SET PROBLEM
Write out the listing below as a numbered list with one line per entry, skipping blank lines and leaving out the pictures.

SUPPLIED RECORDS
++++++++++++++++++++

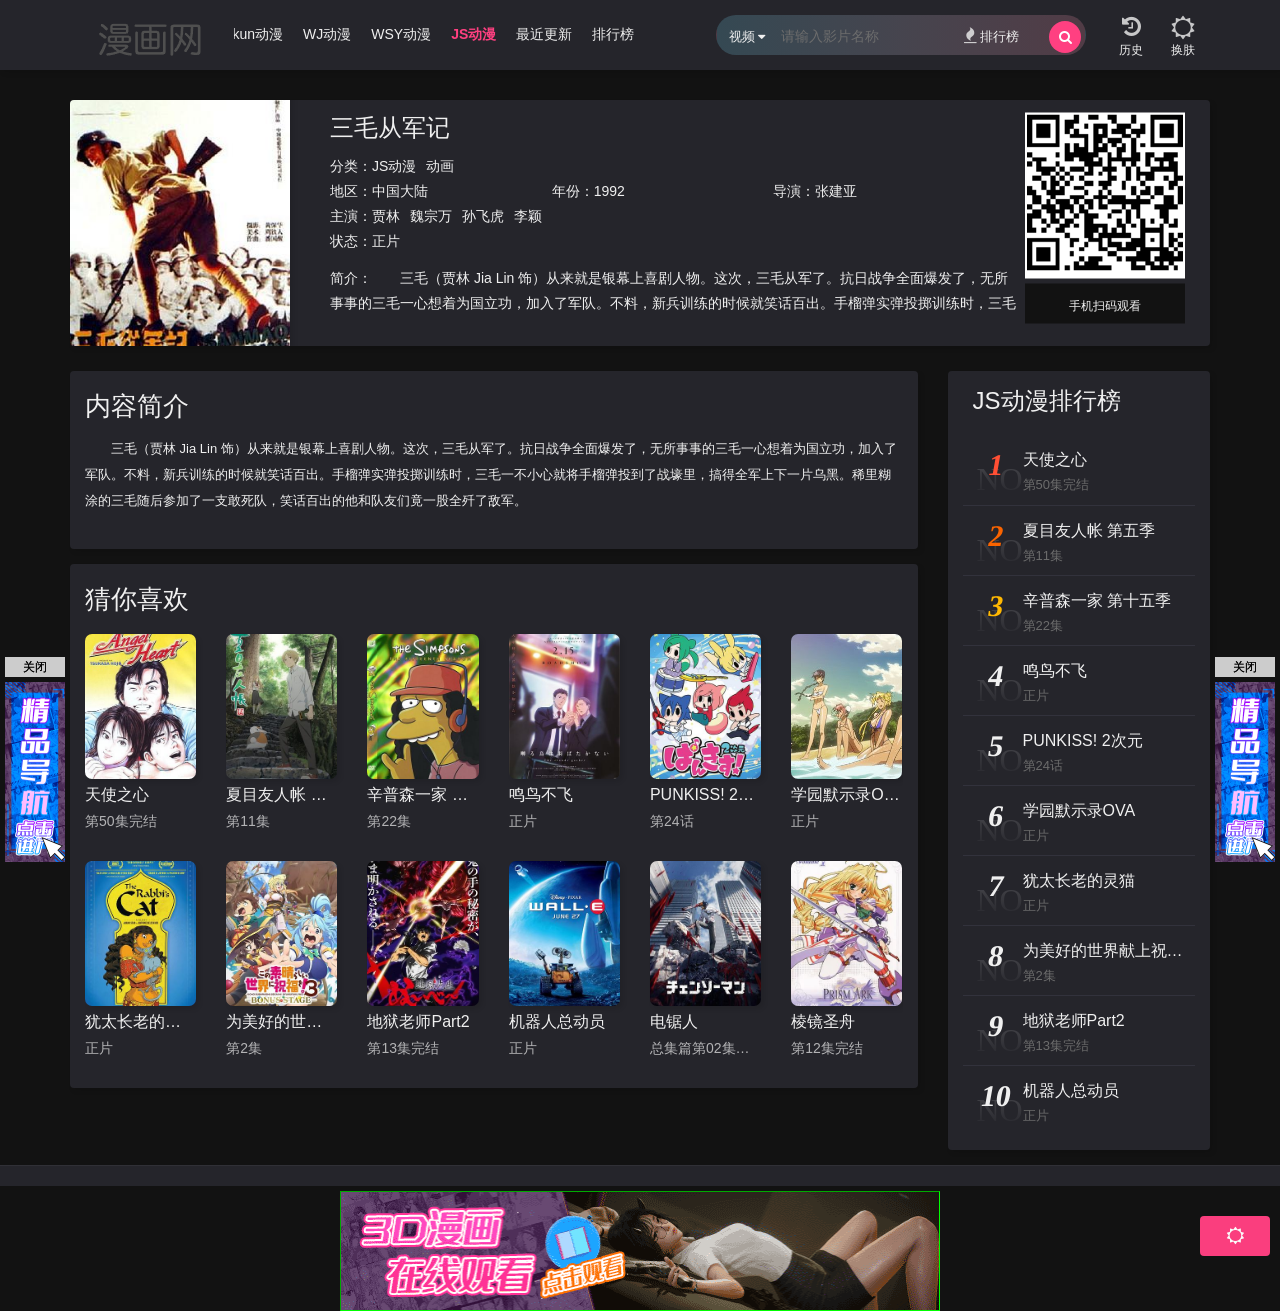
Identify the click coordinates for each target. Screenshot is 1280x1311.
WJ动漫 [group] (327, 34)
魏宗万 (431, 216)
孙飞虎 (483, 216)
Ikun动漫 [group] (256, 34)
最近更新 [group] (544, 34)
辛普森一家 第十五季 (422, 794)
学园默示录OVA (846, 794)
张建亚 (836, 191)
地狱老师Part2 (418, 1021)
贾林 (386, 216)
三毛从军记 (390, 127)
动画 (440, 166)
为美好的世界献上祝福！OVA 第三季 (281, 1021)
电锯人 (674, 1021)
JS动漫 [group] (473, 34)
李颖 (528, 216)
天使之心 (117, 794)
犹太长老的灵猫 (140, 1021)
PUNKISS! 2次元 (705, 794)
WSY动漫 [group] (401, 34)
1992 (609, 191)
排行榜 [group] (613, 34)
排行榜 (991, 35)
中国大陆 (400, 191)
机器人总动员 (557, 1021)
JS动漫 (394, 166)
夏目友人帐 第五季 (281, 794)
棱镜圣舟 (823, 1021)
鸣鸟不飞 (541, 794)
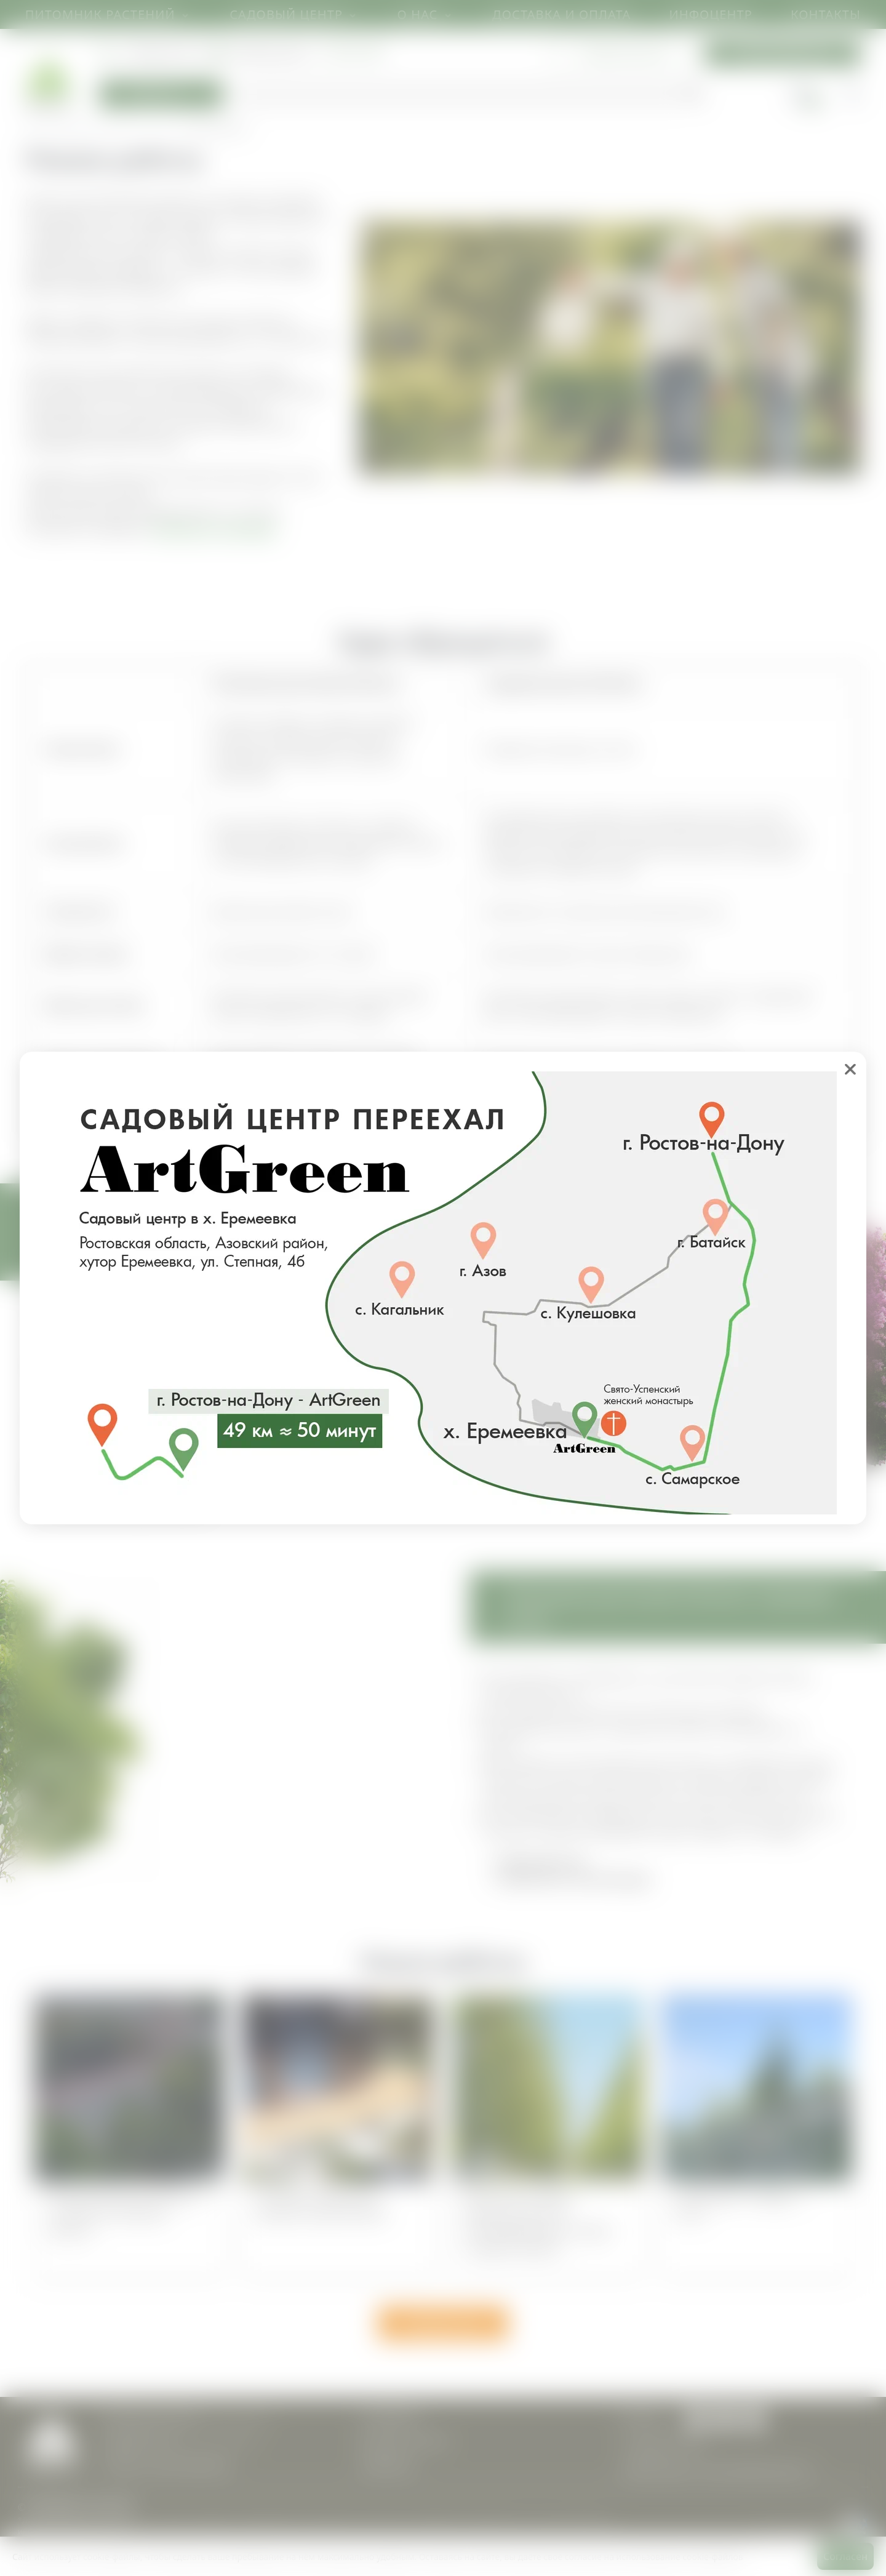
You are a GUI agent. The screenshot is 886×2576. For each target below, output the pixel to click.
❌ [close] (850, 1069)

++++++++++++++++++++

FINAL RESULT
1. Identify the click coordinates for each target. Screenshot is 1280x1311.
2. WJ动漫 [group] (327, 34)
3. 魏宗万 (431, 216)
4. 孙飞虎 (483, 216)
5. Ikun动漫 [group] (256, 34)
6. 最近更新 [group] (544, 34)
7. 辛普森一家 第十五季 (422, 794)
8. 学园默示录OVA (846, 794)
9. 张建亚 (836, 191)
10. 地狱老师Part2 (418, 1021)
11. 贾林 (386, 216)
12. 三毛从军记 (390, 127)
13. 动画 (440, 166)
14. 为美好的世界献上祝福！OVA 第三季 (281, 1021)
15. 电锯人 (674, 1021)
16. JS动漫 [group] (473, 34)
17. 李颖 (528, 216)
18. 天使之心 (117, 794)
19. 犹太长老的灵猫 (140, 1021)
20. PUNKISS! 2次元 (705, 794)
21. WSY动漫 [group] (401, 34)
22. 1992 (609, 191)
23. 排行榜 [group] (613, 34)
24. 排行榜 (991, 35)
25. 中国大陆 (400, 191)
26. 机器人总动员 (557, 1021)
27. JS动漫 (394, 166)
28. 夏目友人帐 第五季 (281, 794)
29. 棱镜圣舟 (823, 1021)
30. 鸣鸟不飞 (541, 794)
31. You are a GUI agent. The screenshot is 886×2576. For each target below, output the pixel to click.
32. ❌ [close] (850, 1069)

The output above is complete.